We have not independently verified the information concerning the Company or
other data which we have considered in our review and, for purposes of the
Opinion set forth below, we have assumed and relied upon the accuracy and
completeness of all such information and data. We have not conducted a physical
inspection of Gristede's properties or facilities (all facilities are leased),
and we have not made or obtained any independent evaluation or appraisal of its
properties or facilities. Though we considered the value of the Company in
liquidation, with the Special Committee's consent, our Opinion is limited solely
to our review of the Merger Consideration in relation to the value of Gristede's
as a going concern.

With regard to financial and other information relating to the general prospects
of Gristede's, we have assumed that such information has been reasonably
prepared and reflects the best currently available estimates and judgments of
Gristede's management as to the Company's most likely future performance.
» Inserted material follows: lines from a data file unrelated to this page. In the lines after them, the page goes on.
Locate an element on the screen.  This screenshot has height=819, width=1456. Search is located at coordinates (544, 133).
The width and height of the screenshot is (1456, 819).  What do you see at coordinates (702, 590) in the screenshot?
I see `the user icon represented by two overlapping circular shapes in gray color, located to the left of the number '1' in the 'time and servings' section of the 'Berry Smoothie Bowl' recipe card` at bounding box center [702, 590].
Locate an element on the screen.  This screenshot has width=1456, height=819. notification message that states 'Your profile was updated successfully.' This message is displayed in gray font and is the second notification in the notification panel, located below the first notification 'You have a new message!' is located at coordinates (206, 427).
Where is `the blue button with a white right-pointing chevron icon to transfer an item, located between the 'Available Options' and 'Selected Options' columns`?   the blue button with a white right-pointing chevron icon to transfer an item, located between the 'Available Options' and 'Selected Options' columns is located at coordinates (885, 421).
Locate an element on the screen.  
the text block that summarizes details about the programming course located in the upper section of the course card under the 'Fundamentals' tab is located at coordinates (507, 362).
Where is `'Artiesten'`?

We
have also assumed, with the Special Committee's consent, that the Plan of Merger
and related documents that we reviewed conform in all material respects to their
final form. Additionally, we assume that the Merger is in all respects lawful
under applicable law.

Our Opinion is based upon information provided to us by the Gristede's
management, as well as market, economic, industry, financial and other
conditions as they exist and can be evaluated only as of the date hereof and
speaks to no other period. Our Opinion pertains only to the financial value of
the Merger Consideration and is provided for the information and assistance of
the Special Committee. Our Opinion does not constitute a recommendation to the
Special Committee and does not constitute a recommendation to Gristede's
stockholders as to how such holders should vote on the Merger.

On the basis of, and subject to the foregoing, we are of the opinion that, as of
the date hereof, the Merger Consideration to be received by Gristede's
Unaffiliated Stockholders pursuant to the Plan of Merger is fair from a
financial point of view to such holders.

Sincerely,


/s/ BROOKS, HOUGHTON SECURITIES, INC.